2. Therefore, if we know the code, the max or the min value in the image, we have enough information to decode.
function x = huff2mat(y)
%HUFF2MAT Decodes a Huffman encoded matrix.
% X = HUFF2MAT(Y) decodes a Huffman encoded structure Y with uint16
% fields:
% Y.min Minimum value of X plus 32768
% Y.size Size of X
% Y.hist Histogram of X
% Y.code Huffman code
%
% The output X is of class double.
%
% See also MAT2HUFF.
% Copyright 2002-2004 R. C. Gonzalez, R. E. Woods, & S. L. Eddins
% Digital Image Processing Using MATLAB, Prentice-Hall, 2004
% $Revision: 1.5 $ $Date: 2003/11/21 13:17:50 $
Window and Level, Basic Viewing: imtool(I)
a b
c
Block DCT Demonstrator: dctdemo
a b
c d
Figures a-c: Graphical display of multi-resolution feature of discrete transform image compression – specifically, the resolution of the image improves systematically with each new coefficient retained. This allows intermediate display during transmission with improved resolution as more time for transmission and update proceeds.
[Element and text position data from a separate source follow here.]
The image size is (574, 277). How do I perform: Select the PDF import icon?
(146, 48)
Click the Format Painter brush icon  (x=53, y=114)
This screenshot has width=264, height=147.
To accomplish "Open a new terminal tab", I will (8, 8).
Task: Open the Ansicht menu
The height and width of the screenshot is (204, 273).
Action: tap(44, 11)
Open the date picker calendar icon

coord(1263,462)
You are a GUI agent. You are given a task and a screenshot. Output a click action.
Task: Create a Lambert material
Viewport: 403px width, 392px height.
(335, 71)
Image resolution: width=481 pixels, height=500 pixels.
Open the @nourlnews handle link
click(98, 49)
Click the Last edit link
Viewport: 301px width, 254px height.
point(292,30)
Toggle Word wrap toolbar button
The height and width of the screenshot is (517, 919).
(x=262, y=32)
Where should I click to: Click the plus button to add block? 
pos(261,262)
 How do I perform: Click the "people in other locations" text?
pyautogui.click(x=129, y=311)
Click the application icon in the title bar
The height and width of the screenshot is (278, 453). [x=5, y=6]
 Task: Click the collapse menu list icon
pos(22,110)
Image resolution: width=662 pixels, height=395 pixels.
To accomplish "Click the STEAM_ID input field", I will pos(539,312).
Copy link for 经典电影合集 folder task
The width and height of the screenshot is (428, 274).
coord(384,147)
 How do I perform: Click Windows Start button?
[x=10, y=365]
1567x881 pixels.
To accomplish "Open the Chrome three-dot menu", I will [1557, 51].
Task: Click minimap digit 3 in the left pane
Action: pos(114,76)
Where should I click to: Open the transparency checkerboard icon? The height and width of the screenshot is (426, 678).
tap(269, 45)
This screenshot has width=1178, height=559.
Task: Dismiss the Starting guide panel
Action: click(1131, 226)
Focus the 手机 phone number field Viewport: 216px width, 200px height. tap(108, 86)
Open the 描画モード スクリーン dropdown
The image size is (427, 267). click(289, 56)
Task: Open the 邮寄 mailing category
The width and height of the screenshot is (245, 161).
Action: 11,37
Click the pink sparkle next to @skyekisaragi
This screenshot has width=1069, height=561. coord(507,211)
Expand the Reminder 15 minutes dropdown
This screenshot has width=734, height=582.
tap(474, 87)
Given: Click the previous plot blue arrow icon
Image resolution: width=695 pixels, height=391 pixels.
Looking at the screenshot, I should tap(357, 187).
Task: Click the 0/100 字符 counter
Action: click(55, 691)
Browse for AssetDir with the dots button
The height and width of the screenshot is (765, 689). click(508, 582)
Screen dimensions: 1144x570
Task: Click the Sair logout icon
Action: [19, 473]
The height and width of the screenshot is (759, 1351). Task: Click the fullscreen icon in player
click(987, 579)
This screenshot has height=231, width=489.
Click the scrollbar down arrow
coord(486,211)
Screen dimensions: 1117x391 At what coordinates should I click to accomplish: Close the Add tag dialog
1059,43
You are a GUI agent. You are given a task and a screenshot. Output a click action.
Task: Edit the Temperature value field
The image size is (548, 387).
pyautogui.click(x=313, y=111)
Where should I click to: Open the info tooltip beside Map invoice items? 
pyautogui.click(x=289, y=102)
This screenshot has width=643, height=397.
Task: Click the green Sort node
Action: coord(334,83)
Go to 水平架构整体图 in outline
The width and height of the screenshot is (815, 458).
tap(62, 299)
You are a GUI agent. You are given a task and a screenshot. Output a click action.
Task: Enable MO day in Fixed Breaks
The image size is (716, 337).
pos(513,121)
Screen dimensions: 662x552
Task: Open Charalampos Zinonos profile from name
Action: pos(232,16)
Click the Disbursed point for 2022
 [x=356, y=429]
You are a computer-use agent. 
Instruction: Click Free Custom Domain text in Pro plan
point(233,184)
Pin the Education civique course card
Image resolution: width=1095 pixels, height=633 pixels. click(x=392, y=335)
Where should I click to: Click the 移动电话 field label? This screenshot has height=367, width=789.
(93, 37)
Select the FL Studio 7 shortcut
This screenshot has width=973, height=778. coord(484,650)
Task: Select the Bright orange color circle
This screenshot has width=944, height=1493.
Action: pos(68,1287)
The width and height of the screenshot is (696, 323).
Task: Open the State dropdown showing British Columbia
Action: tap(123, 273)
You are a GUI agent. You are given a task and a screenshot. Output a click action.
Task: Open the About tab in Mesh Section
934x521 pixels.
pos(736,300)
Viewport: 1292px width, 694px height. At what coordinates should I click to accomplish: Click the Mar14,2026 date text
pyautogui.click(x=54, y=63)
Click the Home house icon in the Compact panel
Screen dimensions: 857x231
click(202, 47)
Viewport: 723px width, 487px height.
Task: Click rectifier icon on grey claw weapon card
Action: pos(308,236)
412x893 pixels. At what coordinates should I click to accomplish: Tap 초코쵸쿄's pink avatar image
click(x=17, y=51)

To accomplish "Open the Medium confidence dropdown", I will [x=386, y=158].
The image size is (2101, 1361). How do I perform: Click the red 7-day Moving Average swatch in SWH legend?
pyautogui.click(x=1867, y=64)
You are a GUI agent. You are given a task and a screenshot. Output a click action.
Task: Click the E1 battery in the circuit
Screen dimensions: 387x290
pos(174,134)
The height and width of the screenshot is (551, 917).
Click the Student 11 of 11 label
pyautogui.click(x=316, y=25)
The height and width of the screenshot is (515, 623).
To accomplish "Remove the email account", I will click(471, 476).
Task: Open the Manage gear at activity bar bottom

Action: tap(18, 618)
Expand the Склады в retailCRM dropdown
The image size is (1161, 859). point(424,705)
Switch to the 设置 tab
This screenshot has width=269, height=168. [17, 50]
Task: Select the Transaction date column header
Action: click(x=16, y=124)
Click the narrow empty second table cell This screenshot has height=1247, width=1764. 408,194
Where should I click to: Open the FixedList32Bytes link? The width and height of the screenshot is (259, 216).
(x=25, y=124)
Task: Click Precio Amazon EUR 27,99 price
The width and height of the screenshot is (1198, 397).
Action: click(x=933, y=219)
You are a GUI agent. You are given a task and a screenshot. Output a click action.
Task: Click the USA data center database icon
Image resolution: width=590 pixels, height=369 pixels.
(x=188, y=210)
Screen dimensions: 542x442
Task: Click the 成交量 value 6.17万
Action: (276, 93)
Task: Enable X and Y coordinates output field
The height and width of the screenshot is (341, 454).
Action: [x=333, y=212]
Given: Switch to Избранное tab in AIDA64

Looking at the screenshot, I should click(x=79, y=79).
Figure d: The second concept is the “block” artifact that is apparent for large compression ratios. This is due to the block mapping step – the 8 X 8 pixel blocks on which the DCT is performed. This artifact is typical of high-compression-ratio JPEG images.